Antigenic shift, genetische verandering die optreedt in een infectueus agens dat een dramatische verandering veroorzaakt in een eiwit dat een antigeen wordt genoemd en dat de productie van antilichamen door het immuunsysteem van mensen en andere dieren stimuleert. Antigenic shift is het meest uitgebreid bestudeerd bij influenza type A-virussen, die deze verandering ongeveer eens in de tien jaar ondergaan. De nieuw ontstane virussen kunnen epidemieën of pandemieën veroorzaken, omdat slechts weinig of geen mensen immuun zijn tegen de nieuwe antigenen.
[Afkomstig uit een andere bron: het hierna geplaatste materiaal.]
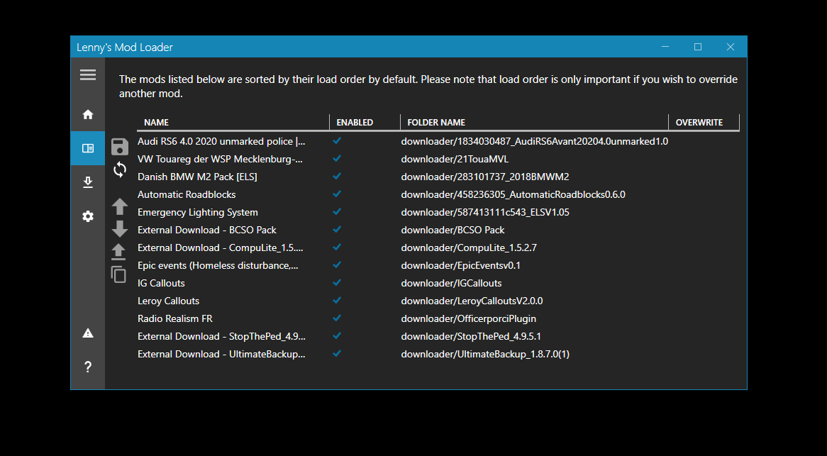Open the settings gear in sidebar
Viewport: 827px width, 456px height.
88,216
Antigene verschuiving treedt op omdat influenza A-virussen een groot dierlijk reservoir hebben, dat voornamelijk bestaat uit wilde watervogels (b.v. eenden). Zij treedt ook op omdat het RNA-genoom van influenza A-virussen de vorm heeft van acht segmenten, die tijdens de virale replicatie vatbaar zijn voor een soort genetische uitwisseling die bekend staat als genetische reassortment. Reassortment kan leiden tot een antigene verschuiving wanneer een tussengastheer, zoals een varken, gelijktijdig wordt geïnfecteerd met een humaan en een aviair influenza A-virus. De nieuwe versie van het virus die dan ontstaat is een nieuw influenza A-subtype en verschilt dus immunologisch van de influenza A-virussen die in de menselijke populatie circuleren. Subtypes van influenza A worden van elkaar onderscheiden door de twee belangrijkste antigene glycoproteïnen, hemagglutinine (H) en neuraminidase (N), die zich op hun virale omhulsel bevinden. (H1N1, H3N2 en H5N1 zijn voorbeelden van influenza A-subtypes.)
Antigene verschuiving kan ook optreden wanneer een influenza A-virus rechtstreeks van watervogels op de mens overspringt of wanneer een virus via een tussengastheer van watervogels op de mens overgaat zonder herassortiment te ondergaan.